Yes, panels on both sides. Bottom panel is cut flush to the bottom edge. Still have to hotcoat and hand sand last, but just the rails. My ultimate goal is a sand-free board ala Coil, but I’m not setup to do infusion. I’ve been laying up the panels on a smooth plastic sheet, so the side facing the sheet comes out smooth. The light weight is not my main objective. I think sealing the blank results in a light board, but then will create more bubbles. Most veneers are opaque, so they’re not seen. I may just start doing opaque pigmented s cloth skins.  

No rocker table is needed if you lam the rails first. The vacuum is just to attach the skins. 

As for the boxes, I use straight resin. I don’t think cabosil adds strength, just viscosity. To avoid bubbles, I’m going to sand the lip off the boxes first, then fill with clay on my next one. I sanded the boxes flat on my second one, but forgot to on the last two. I used a razor blade to cut them open on my first one, but relegated to an angled die grinder with small disc to open up the last two b/c the lam was too thick and it was difficult getting a clean cut. Also, the small sanding disc fits the circular opening shape well. Rectangular openings might be a different story.   

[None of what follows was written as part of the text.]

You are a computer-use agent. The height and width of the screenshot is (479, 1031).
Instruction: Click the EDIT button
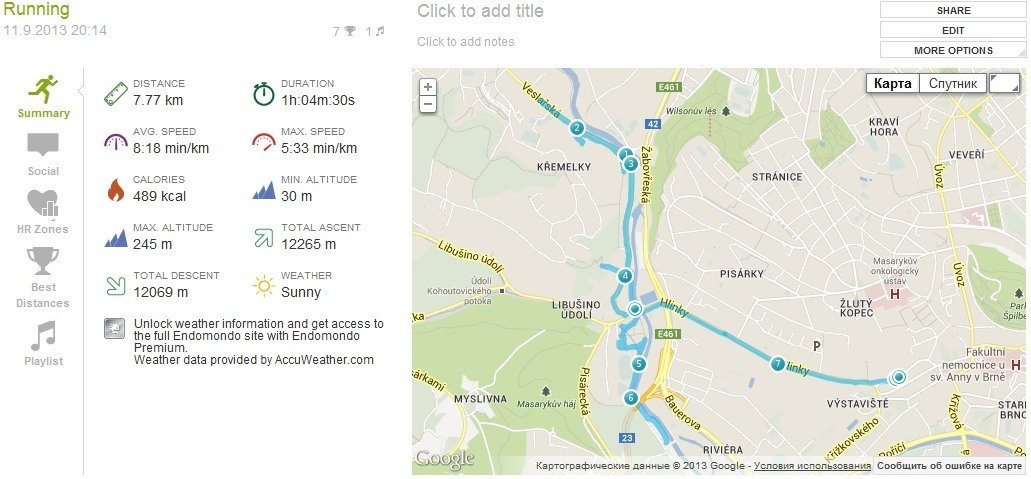pyautogui.click(x=953, y=30)
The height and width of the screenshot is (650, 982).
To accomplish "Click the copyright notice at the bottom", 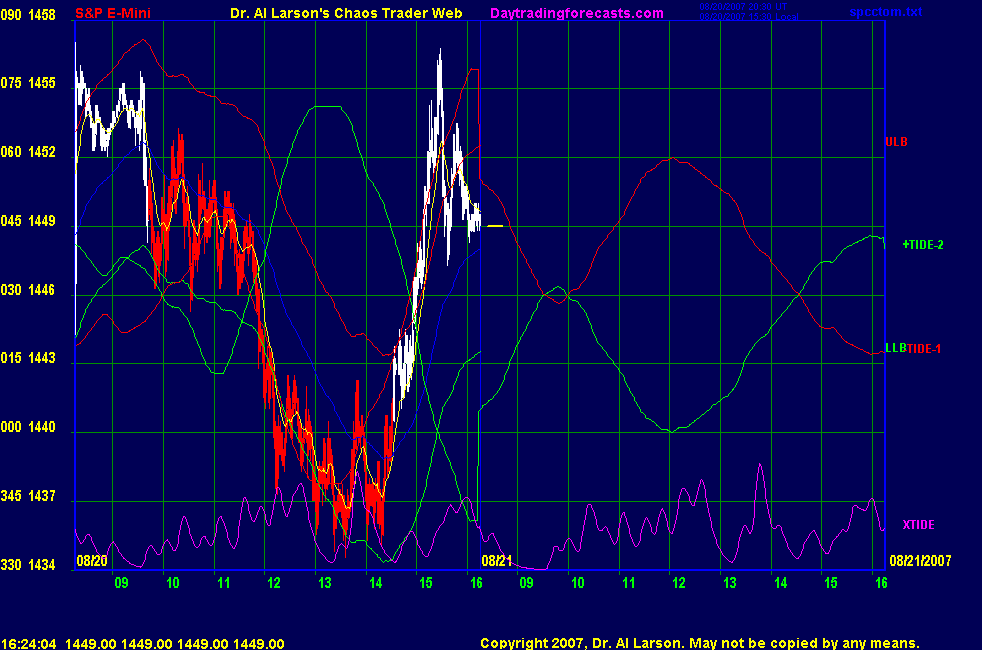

Remember, I’ve only glassed 4 boards with these skins, so I still need to work out the kinks and streamline the process. This is definitely not a production technique, but just aimed at saving a garage builder the sanding (and resin dust). 



Thanks GS -

I use a “dremil” type tool to open the boxes up.  I like the idea of reduced sanding, and since I’m a fan of extra weight, or, at least, not opposed to it, I go for the “finish” coat as much as possible.

Have you, or anyone reading, heard if you can get a finished product - it sounds like Coil is doing it - out of the vac bag with some level of ease?

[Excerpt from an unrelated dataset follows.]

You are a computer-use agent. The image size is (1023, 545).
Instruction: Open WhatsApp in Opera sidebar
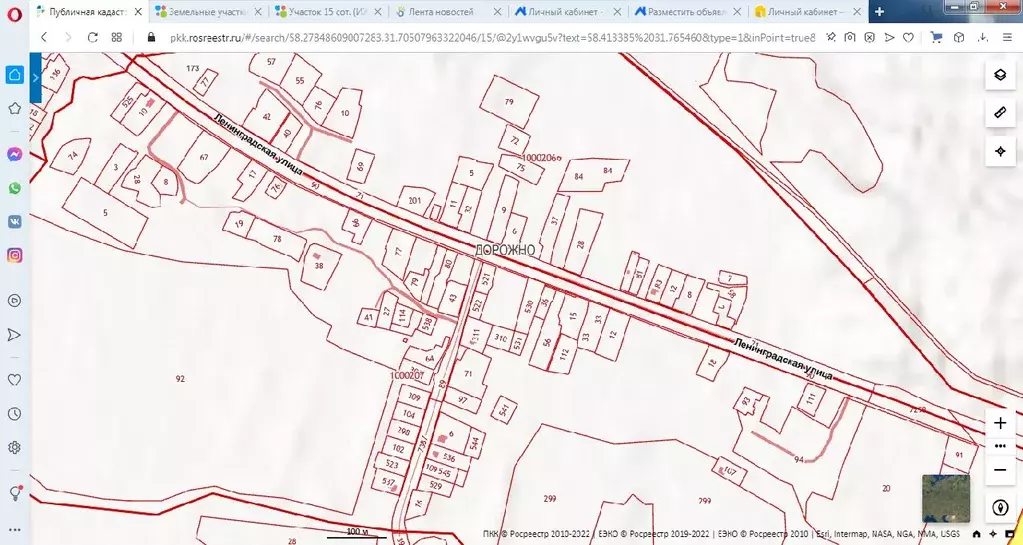click(x=15, y=188)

Do you, or have plans to, use your vac bag for any other steps, or? 

Are the panels hand layed up, or do you vac bag those too?

Hey GS, thanks for the rocker shots. 

Learning alot on this thread. Would be very nice to be able to pull the board out of the bag and only sand rails. Would save alot of time/cleanup.

I don’t know anyone who is doing boards that are done out of the bag like Coil. 

I don’t use the bag for any other steps. 

I did the panels two ways:

  1. Wetted out cloth on the plastic sheet on the wet out table. Allowed to cure. Vac bagged to blank with one more layer in between; and 

  2. Wetted out cloth on blank like normal. Stuck the plastic sheet against the cloth and slipped into the bag. This method is harder to control how the finish is b/c you need to make sure that the cloth has enough resin to make a smooth finish, but not too much where it will build up. 

Method 1 is easier, but takes more time. I was kind of in a time crunch before my trip, which is why I tried method 2.    


Thanks, hopefully you’re learning what not to do. That’s pretty much how I operate: plenty of mistakes. 

Even though I have a disc sander, it’s nice not to have to use it. The resin dust kills me, too. Hand sanding the rails still makes it, but far less. Plus I don’t have to buy sandpaper adhesive, etc. Fewer materials, lower cost, less mess.